(EXERCISE OBJECTIVE) Please swap every "Image resolution" in the records below for "Screenshot size" and leave everything else unchanged.

• • • • •

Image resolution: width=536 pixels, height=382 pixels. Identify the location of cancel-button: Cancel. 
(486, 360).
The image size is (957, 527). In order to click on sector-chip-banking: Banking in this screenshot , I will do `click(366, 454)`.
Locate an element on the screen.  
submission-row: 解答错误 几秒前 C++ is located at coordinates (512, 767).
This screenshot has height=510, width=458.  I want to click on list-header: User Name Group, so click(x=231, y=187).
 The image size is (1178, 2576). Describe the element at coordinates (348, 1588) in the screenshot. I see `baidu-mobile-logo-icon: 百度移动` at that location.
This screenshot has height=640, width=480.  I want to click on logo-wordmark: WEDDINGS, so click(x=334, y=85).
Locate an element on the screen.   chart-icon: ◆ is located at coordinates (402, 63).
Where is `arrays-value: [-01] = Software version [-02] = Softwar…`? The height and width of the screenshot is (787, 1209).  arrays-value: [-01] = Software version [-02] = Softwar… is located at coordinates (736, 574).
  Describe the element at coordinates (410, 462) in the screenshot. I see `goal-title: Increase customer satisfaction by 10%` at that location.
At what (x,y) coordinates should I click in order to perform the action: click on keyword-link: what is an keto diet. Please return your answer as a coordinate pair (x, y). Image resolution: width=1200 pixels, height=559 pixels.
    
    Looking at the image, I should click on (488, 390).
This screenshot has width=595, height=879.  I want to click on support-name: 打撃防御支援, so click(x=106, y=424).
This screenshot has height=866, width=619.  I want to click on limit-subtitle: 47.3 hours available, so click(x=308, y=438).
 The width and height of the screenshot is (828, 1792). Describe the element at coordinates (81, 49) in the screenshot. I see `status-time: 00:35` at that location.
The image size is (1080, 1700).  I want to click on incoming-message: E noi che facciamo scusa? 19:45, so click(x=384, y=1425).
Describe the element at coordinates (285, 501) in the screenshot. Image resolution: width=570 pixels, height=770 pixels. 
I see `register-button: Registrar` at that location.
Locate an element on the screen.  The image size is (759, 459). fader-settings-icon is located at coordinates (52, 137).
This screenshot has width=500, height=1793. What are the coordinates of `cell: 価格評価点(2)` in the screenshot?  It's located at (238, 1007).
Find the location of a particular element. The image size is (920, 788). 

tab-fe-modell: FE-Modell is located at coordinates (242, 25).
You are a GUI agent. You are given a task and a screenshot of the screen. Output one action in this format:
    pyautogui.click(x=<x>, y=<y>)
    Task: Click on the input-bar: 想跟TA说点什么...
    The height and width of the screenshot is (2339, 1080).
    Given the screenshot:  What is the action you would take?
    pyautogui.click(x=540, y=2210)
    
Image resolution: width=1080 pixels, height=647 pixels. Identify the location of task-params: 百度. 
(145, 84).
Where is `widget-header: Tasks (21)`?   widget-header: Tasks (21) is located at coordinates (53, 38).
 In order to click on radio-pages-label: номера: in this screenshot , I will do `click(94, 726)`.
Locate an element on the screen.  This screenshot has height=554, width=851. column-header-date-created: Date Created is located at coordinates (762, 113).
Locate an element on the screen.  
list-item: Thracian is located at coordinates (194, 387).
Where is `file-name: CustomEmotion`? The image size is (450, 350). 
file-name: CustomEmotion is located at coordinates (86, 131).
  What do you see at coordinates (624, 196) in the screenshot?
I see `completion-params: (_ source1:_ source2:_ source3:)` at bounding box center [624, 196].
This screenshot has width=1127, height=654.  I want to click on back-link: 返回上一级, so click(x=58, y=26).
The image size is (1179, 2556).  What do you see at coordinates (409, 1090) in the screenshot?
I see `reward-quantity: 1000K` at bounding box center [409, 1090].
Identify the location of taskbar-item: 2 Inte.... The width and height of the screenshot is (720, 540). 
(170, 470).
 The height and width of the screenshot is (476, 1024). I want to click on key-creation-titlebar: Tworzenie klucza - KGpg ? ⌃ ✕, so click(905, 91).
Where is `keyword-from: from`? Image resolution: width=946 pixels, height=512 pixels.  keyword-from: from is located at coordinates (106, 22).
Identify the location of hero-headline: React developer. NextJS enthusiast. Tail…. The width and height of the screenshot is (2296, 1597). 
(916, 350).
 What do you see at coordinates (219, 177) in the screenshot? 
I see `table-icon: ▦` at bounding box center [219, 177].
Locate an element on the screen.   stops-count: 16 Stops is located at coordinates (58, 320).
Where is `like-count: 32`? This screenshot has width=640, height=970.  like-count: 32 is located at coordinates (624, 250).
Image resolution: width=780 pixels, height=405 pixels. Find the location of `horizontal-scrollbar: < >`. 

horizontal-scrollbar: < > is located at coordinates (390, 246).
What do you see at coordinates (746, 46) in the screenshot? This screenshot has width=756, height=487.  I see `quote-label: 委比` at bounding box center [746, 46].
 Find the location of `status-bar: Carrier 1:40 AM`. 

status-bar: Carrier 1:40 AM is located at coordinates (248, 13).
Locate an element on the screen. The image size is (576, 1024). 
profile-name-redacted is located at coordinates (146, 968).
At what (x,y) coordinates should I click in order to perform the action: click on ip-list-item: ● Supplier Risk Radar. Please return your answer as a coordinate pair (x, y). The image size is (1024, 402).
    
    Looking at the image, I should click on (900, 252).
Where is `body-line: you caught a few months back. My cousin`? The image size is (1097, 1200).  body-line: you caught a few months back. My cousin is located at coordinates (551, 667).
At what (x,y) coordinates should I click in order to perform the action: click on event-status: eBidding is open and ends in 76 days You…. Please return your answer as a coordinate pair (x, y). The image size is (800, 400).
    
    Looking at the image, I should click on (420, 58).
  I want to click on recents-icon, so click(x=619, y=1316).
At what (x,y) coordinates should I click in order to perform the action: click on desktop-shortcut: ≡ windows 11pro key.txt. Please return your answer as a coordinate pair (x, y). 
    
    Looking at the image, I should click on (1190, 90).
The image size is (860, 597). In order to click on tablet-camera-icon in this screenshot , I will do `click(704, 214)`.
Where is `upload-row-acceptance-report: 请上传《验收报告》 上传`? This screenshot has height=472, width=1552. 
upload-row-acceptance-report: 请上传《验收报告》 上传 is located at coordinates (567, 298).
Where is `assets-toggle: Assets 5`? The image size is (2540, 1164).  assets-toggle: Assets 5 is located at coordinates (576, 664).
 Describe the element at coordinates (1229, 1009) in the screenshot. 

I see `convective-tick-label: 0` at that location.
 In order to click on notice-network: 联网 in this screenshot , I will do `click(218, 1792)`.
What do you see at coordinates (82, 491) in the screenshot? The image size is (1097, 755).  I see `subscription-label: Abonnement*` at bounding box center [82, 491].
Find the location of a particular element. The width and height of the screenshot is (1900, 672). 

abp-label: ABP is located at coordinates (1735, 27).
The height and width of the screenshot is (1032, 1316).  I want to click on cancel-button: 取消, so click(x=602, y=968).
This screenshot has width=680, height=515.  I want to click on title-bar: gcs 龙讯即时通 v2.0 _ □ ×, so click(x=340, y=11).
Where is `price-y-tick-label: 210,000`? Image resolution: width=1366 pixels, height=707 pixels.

• • • • •

(EXERCISE RESULT)
Screenshot size: width=536 pixels, height=382 pixels. Identify the location of cancel-button: Cancel. 
(486, 360).
The image size is (957, 527). In order to click on sector-chip-banking: Banking in this screenshot , I will do `click(366, 454)`.
Locate an element on the screen.  
submission-row: 解答错误 几秒前 C++ is located at coordinates (512, 767).
This screenshot has height=510, width=458.  I want to click on list-header: User Name Group, so click(x=231, y=187).
 The image size is (1178, 2576). Describe the element at coordinates (348, 1588) in the screenshot. I see `baidu-mobile-logo-icon: 百度移动` at that location.
This screenshot has height=640, width=480.  I want to click on logo-wordmark: WEDDINGS, so click(x=334, y=85).
Locate an element on the screen.   chart-icon: ◆ is located at coordinates (402, 63).
Where is `arrays-value: [-01] = Software version [-02] = Softwar…`? The height and width of the screenshot is (787, 1209).  arrays-value: [-01] = Software version [-02] = Softwar… is located at coordinates (736, 574).
  Describe the element at coordinates (410, 462) in the screenshot. I see `goal-title: Increase customer satisfaction by 10%` at that location.
At what (x,y) coordinates should I click in order to perform the action: click on keyword-link: what is an keto diet. Please return your answer as a coordinate pair (x, y). Screenshot size: width=1200 pixels, height=559 pixels.
    
    Looking at the image, I should click on (488, 390).
This screenshot has width=595, height=879.  I want to click on support-name: 打撃防御支援, so click(x=106, y=424).
This screenshot has height=866, width=619.  I want to click on limit-subtitle: 47.3 hours available, so click(x=308, y=438).
 The width and height of the screenshot is (828, 1792). Describe the element at coordinates (81, 49) in the screenshot. I see `status-time: 00:35` at that location.
The image size is (1080, 1700).  I want to click on incoming-message: E noi che facciamo scusa? 19:45, so click(x=384, y=1425).
Describe the element at coordinates (285, 501) in the screenshot. Screenshot size: width=570 pixels, height=770 pixels. 
I see `register-button: Registrar` at that location.
Locate an element on the screen.  The image size is (759, 459). fader-settings-icon is located at coordinates (52, 137).
This screenshot has width=500, height=1793. What are the coordinates of `cell: 価格評価点(2)` in the screenshot?  It's located at (238, 1007).
Find the location of a particular element. The image size is (920, 788). 

tab-fe-modell: FE-Modell is located at coordinates (242, 25).
You are a GUI agent. You are given a task and a screenshot of the screen. Output one action in this format:
    pyautogui.click(x=<x>, y=<y>)
    Task: Click on the input-bar: 想跟TA说点什么...
    The height and width of the screenshot is (2339, 1080).
    Given the screenshot:  What is the action you would take?
    pyautogui.click(x=540, y=2210)
    
Screenshot size: width=1080 pixels, height=647 pixels. Identify the location of task-params: 百度. 
(145, 84).
Where is `widget-header: Tasks (21)`?   widget-header: Tasks (21) is located at coordinates (53, 38).
 In order to click on radio-pages-label: номера: in this screenshot , I will do `click(94, 726)`.
Locate an element on the screen.  This screenshot has height=554, width=851. column-header-date-created: Date Created is located at coordinates (762, 113).
Locate an element on the screen.  
list-item: Thracian is located at coordinates (194, 387).
Where is `file-name: CustomEmotion`? The image size is (450, 350). 
file-name: CustomEmotion is located at coordinates (86, 131).
  What do you see at coordinates (624, 196) in the screenshot?
I see `completion-params: (_ source1:_ source2:_ source3:)` at bounding box center [624, 196].
This screenshot has width=1127, height=654.  I want to click on back-link: 返回上一级, so click(x=58, y=26).
The image size is (1179, 2556).  What do you see at coordinates (409, 1090) in the screenshot?
I see `reward-quantity: 1000K` at bounding box center [409, 1090].
Identify the location of taskbar-item: 2 Inte.... The width and height of the screenshot is (720, 540). 
(170, 470).
 The height and width of the screenshot is (476, 1024). I want to click on key-creation-titlebar: Tworzenie klucza - KGpg ? ⌃ ✕, so click(905, 91).
Where is `keyword-from: from`? Screenshot size: width=946 pixels, height=512 pixels.  keyword-from: from is located at coordinates (106, 22).
Identify the location of hero-headline: React developer. NextJS enthusiast. Tail…. The width and height of the screenshot is (2296, 1597). 
(916, 350).
 What do you see at coordinates (219, 177) in the screenshot? 
I see `table-icon: ▦` at bounding box center [219, 177].
Locate an element on the screen.   stops-count: 16 Stops is located at coordinates (58, 320).
Where is `like-count: 32`? This screenshot has width=640, height=970.  like-count: 32 is located at coordinates (624, 250).
Screenshot size: width=780 pixels, height=405 pixels. Find the location of `horizontal-scrollbar: < >`. 

horizontal-scrollbar: < > is located at coordinates (390, 246).
What do you see at coordinates (746, 46) in the screenshot? This screenshot has width=756, height=487.  I see `quote-label: 委比` at bounding box center [746, 46].
 Find the location of `status-bar: Carrier 1:40 AM`. 

status-bar: Carrier 1:40 AM is located at coordinates (248, 13).
Locate an element on the screen. The image size is (576, 1024). 
profile-name-redacted is located at coordinates (146, 968).
At what (x,y) coordinates should I click in order to perform the action: click on ip-list-item: ● Supplier Risk Radar. Please return your answer as a coordinate pair (x, y). The image size is (1024, 402).
    
    Looking at the image, I should click on (900, 252).
Where is `body-line: you caught a few months back. My cousin`? The image size is (1097, 1200).  body-line: you caught a few months back. My cousin is located at coordinates (551, 667).
At what (x,y) coordinates should I click in order to perform the action: click on event-status: eBidding is open and ends in 76 days You…. Please return your answer as a coordinate pair (x, y). The image size is (800, 400).
    
    Looking at the image, I should click on (420, 58).
  I want to click on recents-icon, so click(x=619, y=1316).
At what (x,y) coordinates should I click in order to perform the action: click on desktop-shortcut: ≡ windows 11pro key.txt. Please return your answer as a coordinate pair (x, y). 
    
    Looking at the image, I should click on (1190, 90).
The image size is (860, 597). In order to click on tablet-camera-icon in this screenshot , I will do `click(704, 214)`.
Where is `upload-row-acceptance-report: 请上传《验收报告》 上传`? This screenshot has height=472, width=1552. 
upload-row-acceptance-report: 请上传《验收报告》 上传 is located at coordinates (567, 298).
Where is `assets-toggle: Assets 5`? The image size is (2540, 1164).  assets-toggle: Assets 5 is located at coordinates (576, 664).
 Describe the element at coordinates (1229, 1009) in the screenshot. 

I see `convective-tick-label: 0` at that location.
 In order to click on notice-network: 联网 in this screenshot , I will do `click(218, 1792)`.
What do you see at coordinates (82, 491) in the screenshot? The image size is (1097, 755).  I see `subscription-label: Abonnement*` at bounding box center [82, 491].
Find the location of a particular element. The width and height of the screenshot is (1900, 672). 

abp-label: ABP is located at coordinates (1735, 27).
The height and width of the screenshot is (1032, 1316).  I want to click on cancel-button: 取消, so click(x=602, y=968).
This screenshot has width=680, height=515.  I want to click on title-bar: gcs 龙讯即时通 v2.0 _ □ ×, so click(x=340, y=11).
Where is `price-y-tick-label: 210,000`? Screenshot size: width=1366 pixels, height=707 pixels.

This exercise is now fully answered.